The backdrop of the project is the uncertain and fragmented space of my family history through the figure of my great aunt, Elfriede Mahler, an American dancer and choreographer. Accused of being a communist during the McCarthy era in the Untitled States, she fled and sought asylum in Cuba immediately following the revolution in 1959. In Cuba she became one of the founding members of the modern dance school in Havana and then relocated to Guantánamo City dedicating the rest of her life to founding and directing the dance company Danza Libre, which merges modern dance with Afro-Cuban dance traditions developed in the region.


Archival negatives of Elfride Mahler in Guantanamo Cuba, 1972.
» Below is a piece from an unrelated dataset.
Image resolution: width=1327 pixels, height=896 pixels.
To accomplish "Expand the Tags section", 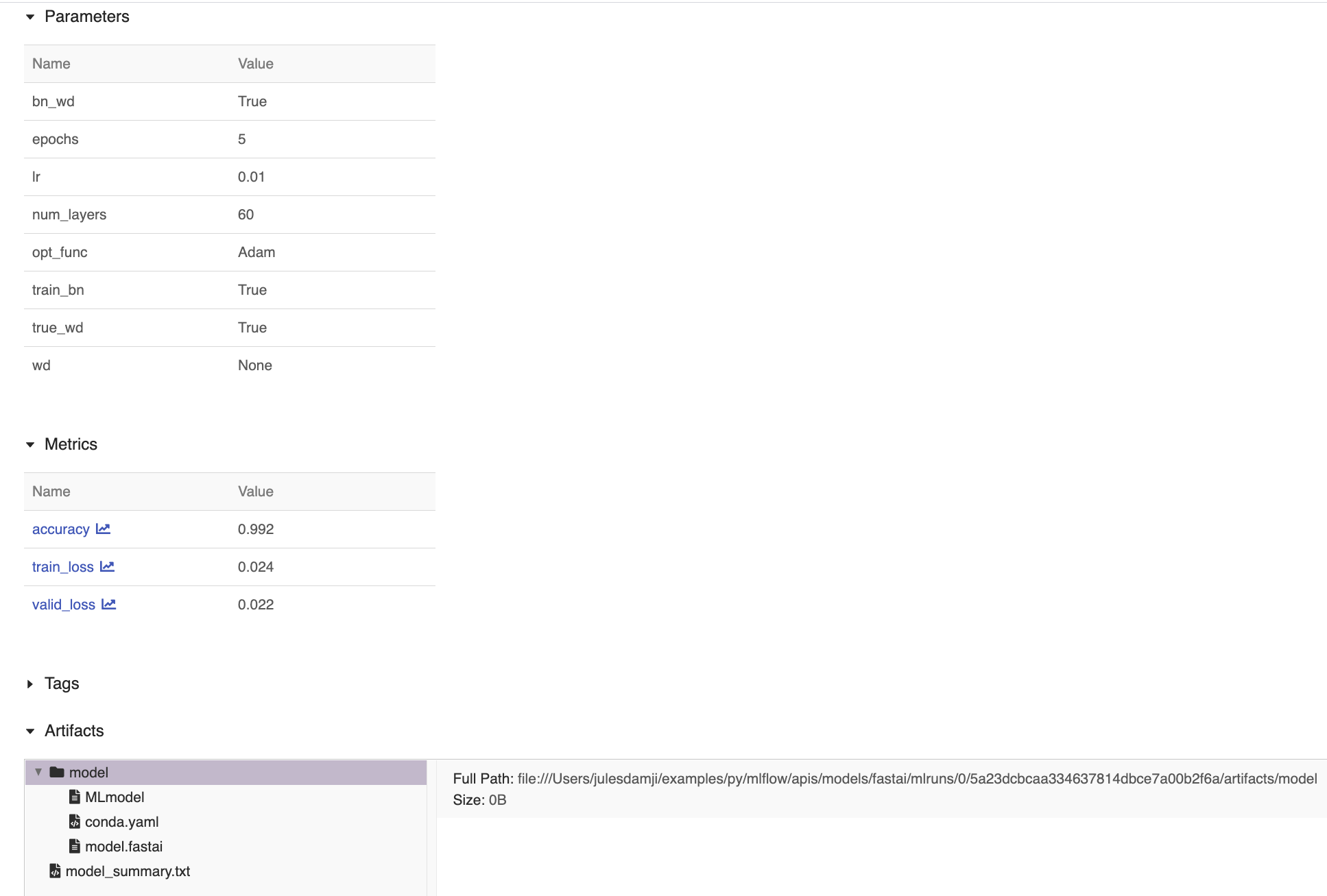I will click(30, 684).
Reconstruction of a Choreographic Script consists of a series of paper cut out collages and a multi channel video. The script created by Elfriede Mahler was originally outlined in the mid 1960s at the school of modern dance in Havana and developed through the 1990s in Guantanamo. The choreography was broken up into six acts, which told the story of European colonization and American imperialism from the perspective of labor rights in the combined styles of modernist dance, folkloric traditions and soviet inspired socialist realism. This original script no longer exists and instead the present script presented in the exhibition is built on remaining archival fragments, labanotation, oral narratives and gaps in collective memory.

Photos of Ramiro Guerra’s personal archive, Havana 2018.